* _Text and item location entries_
********************

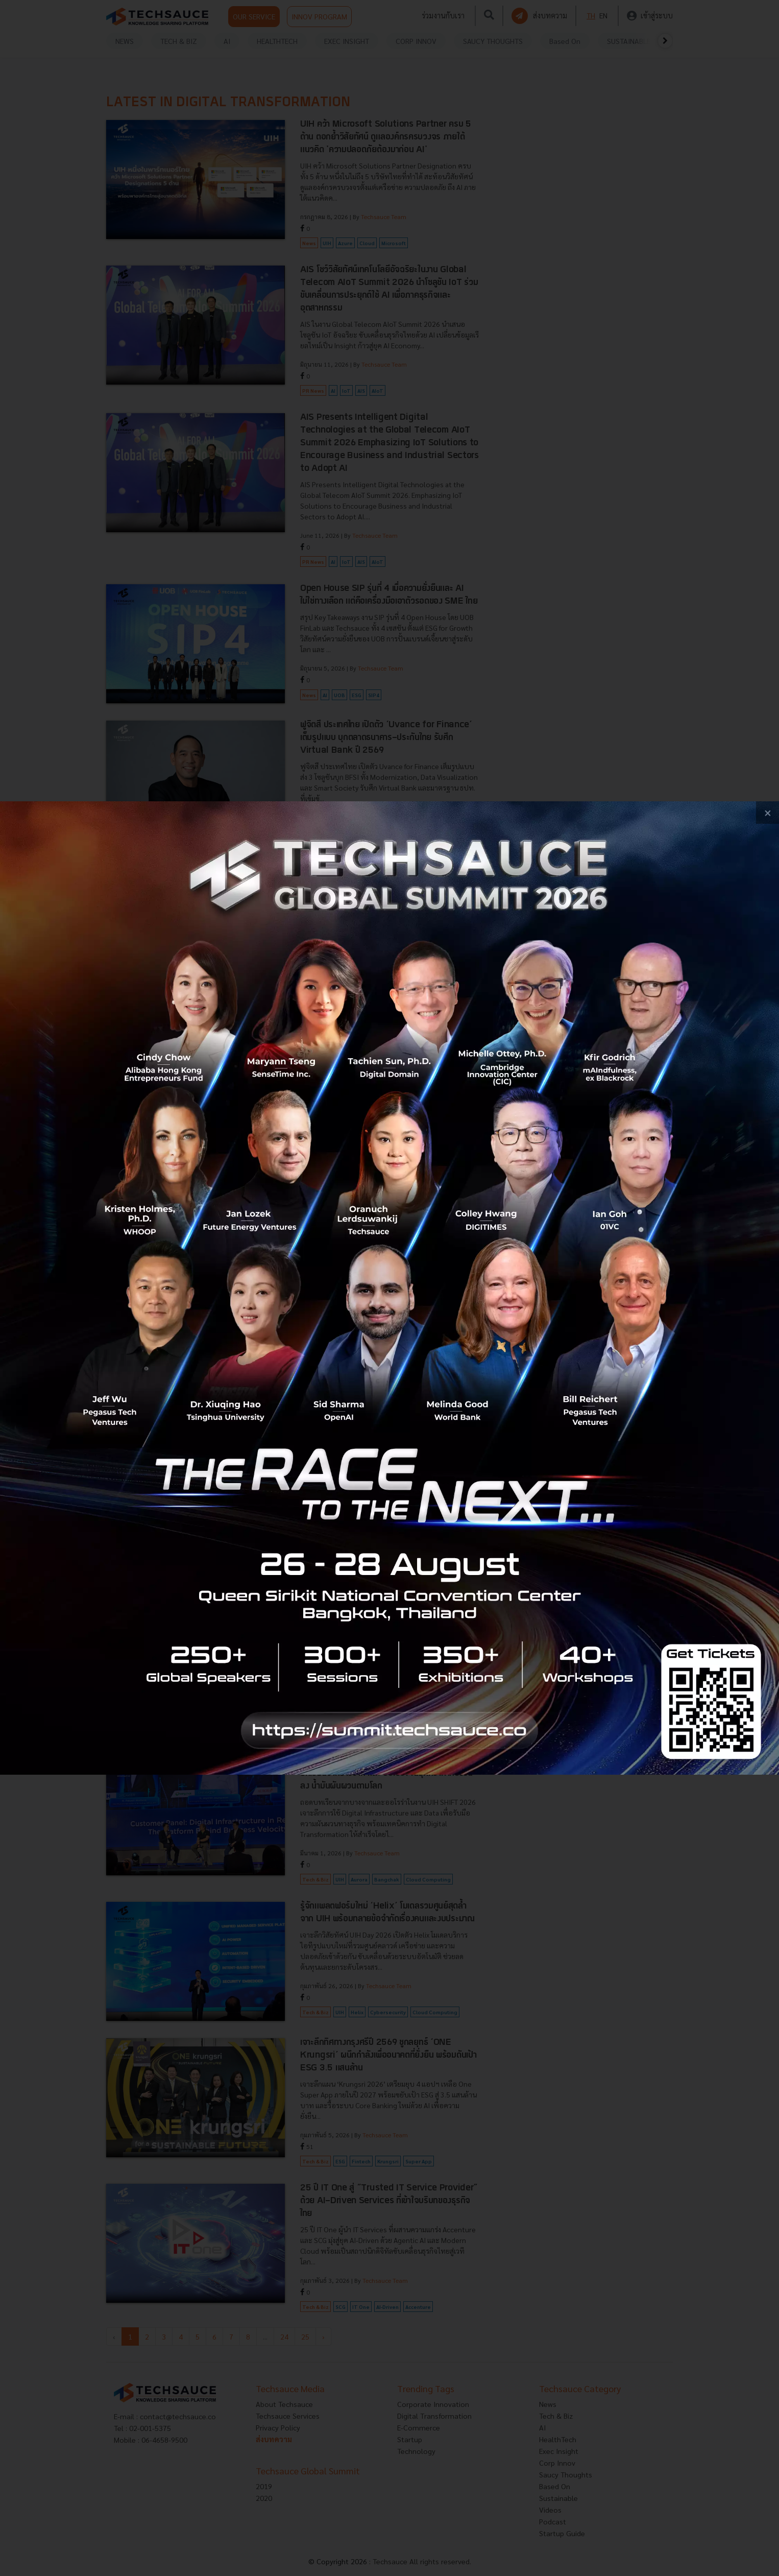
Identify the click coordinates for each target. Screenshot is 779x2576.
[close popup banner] (767, 812)
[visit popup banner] (389, 1288)
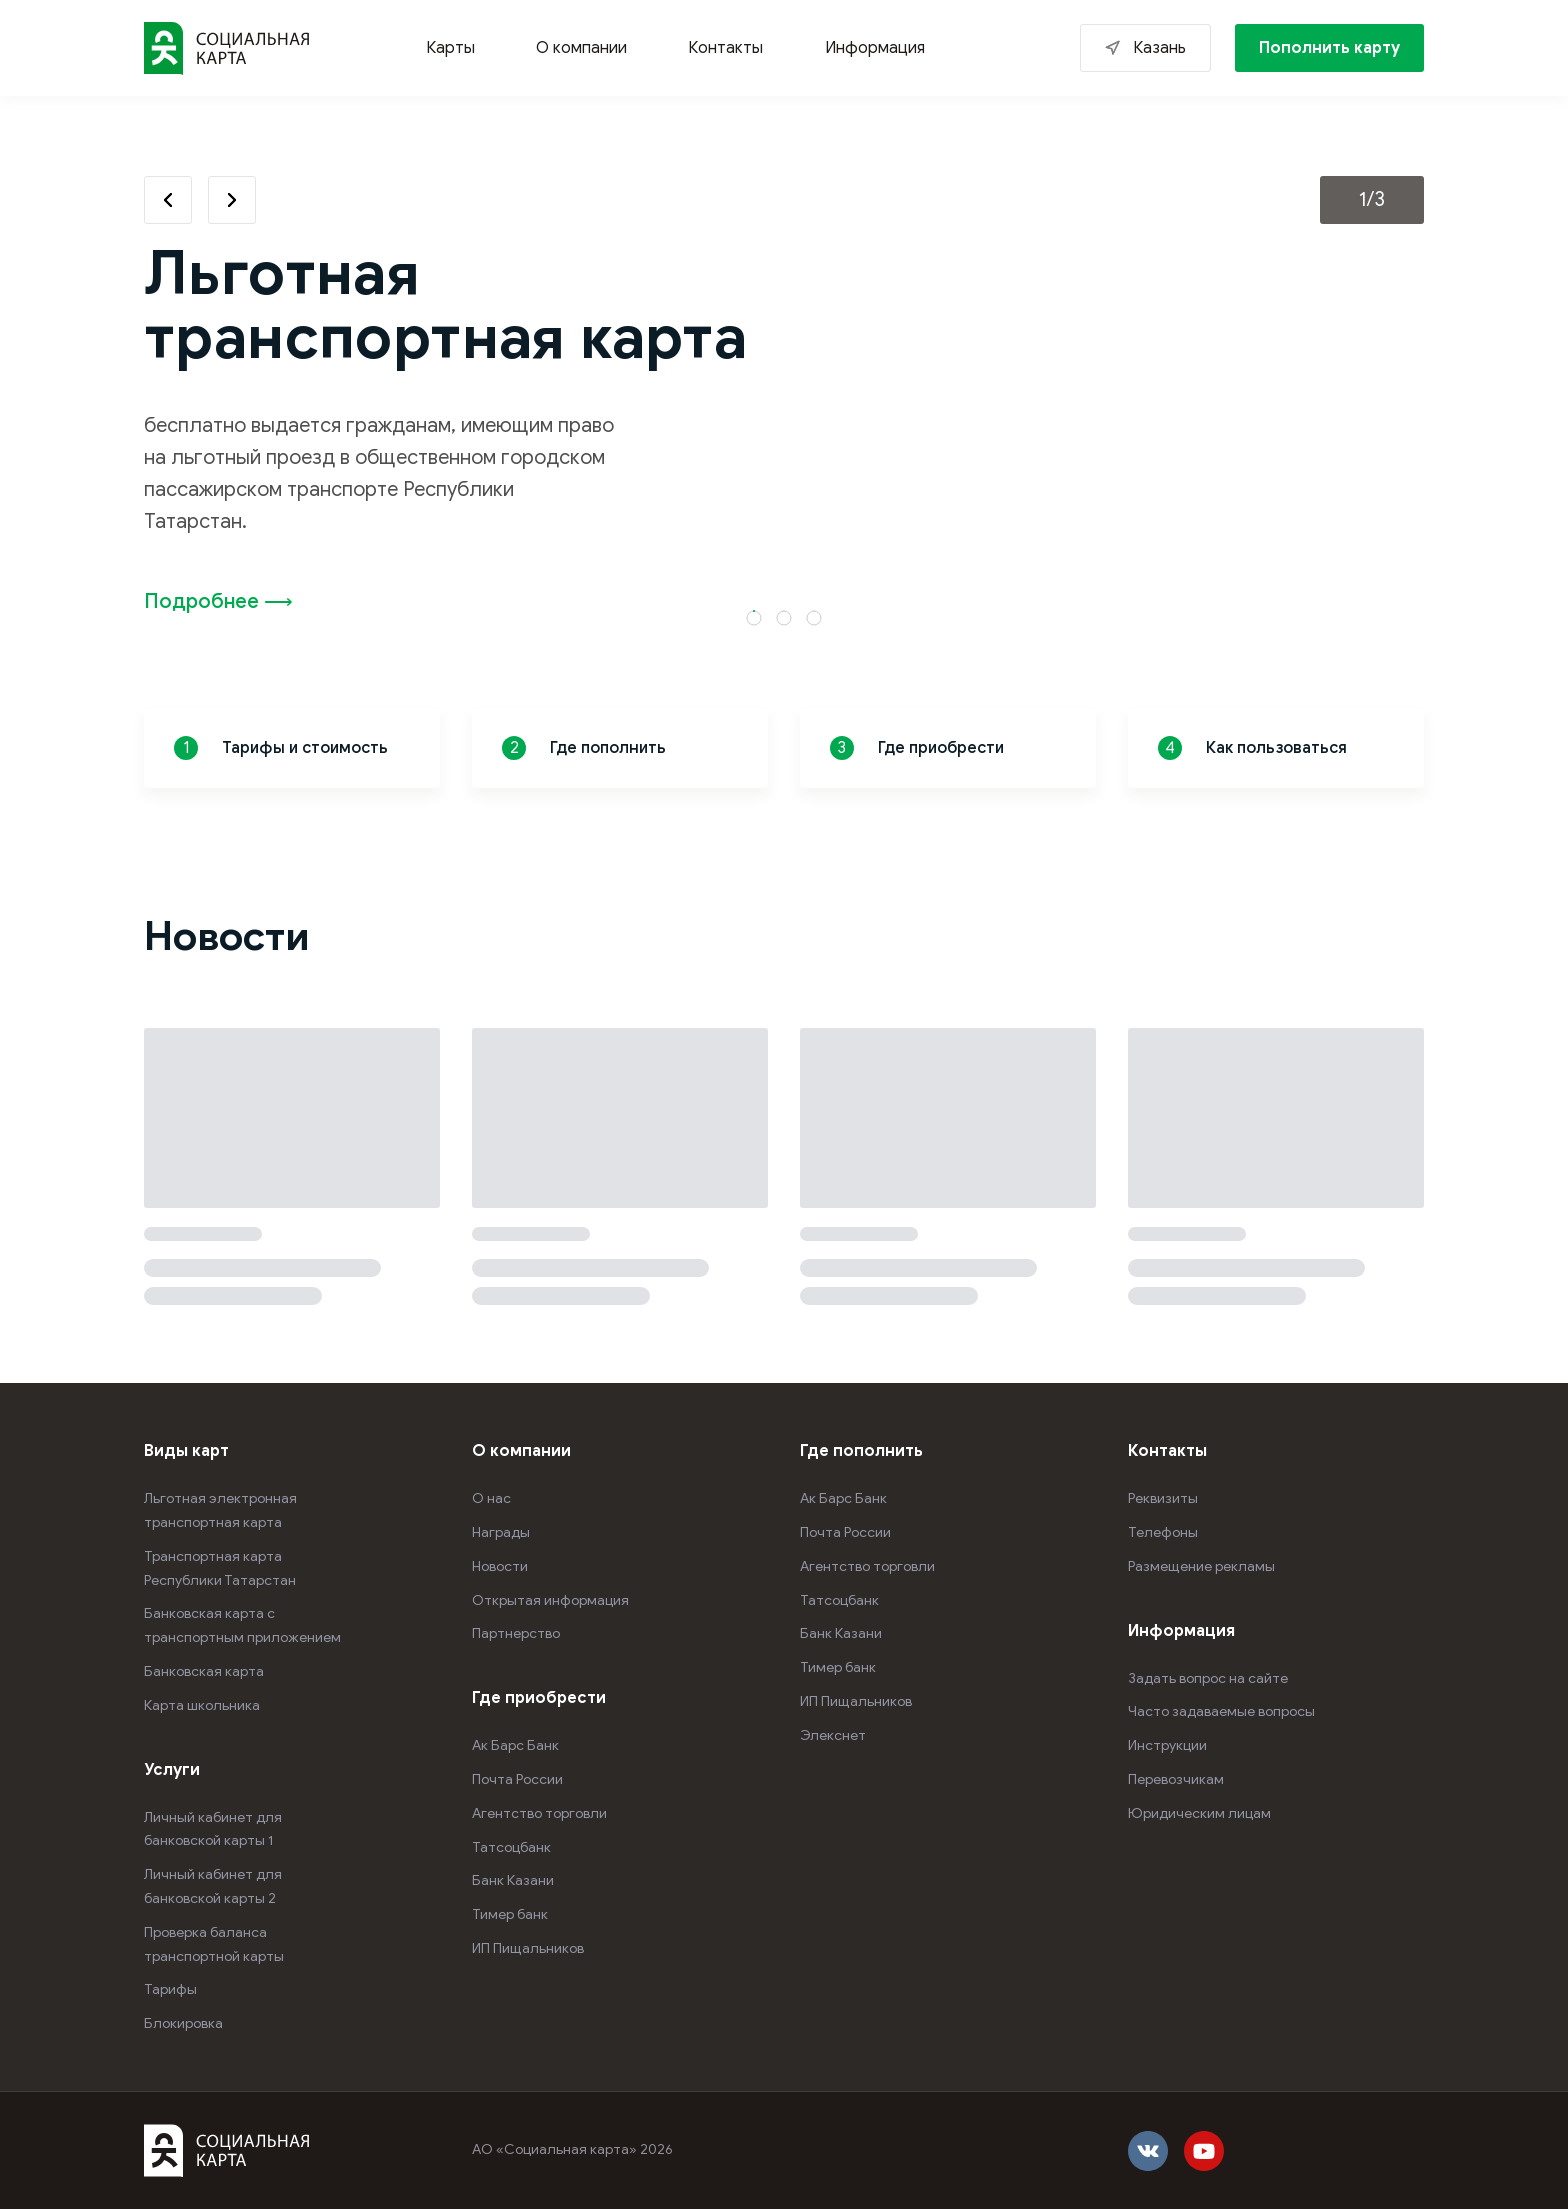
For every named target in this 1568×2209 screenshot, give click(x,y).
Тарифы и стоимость (281, 748)
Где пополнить (584, 748)
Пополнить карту (1329, 48)
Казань (1159, 48)
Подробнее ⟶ (218, 601)
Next (232, 200)
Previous (168, 200)
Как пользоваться (1252, 748)
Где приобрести (917, 748)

********************

* _EXERCISE DESCRIPTION_
Rewrite all the rows above, wording included, and scale every coordinate in the answers by 2.1, rounding to whole numbers with halves going up. Leave the pictures out of your answer.

* _SOLVED PROBLEM_
Identify the click coordinates for each target. Screenshot is 779x2576.
[close popup banner] (1611, 1705)
[visit popup banner] (817, 2705)
For every named target in this 1568×2209 screenshot, give click(x,y).
Тарифы и стоимость (590, 1571)
Где пополнить (1226, 1571)
Пополнить карту (2791, 101)
Казань (2434, 101)
Подробнее ⟶ (458, 1262)
Next (487, 420)
Previous (353, 420)
Как пользоваться (2629, 1571)
Где приобрести (1926, 1571)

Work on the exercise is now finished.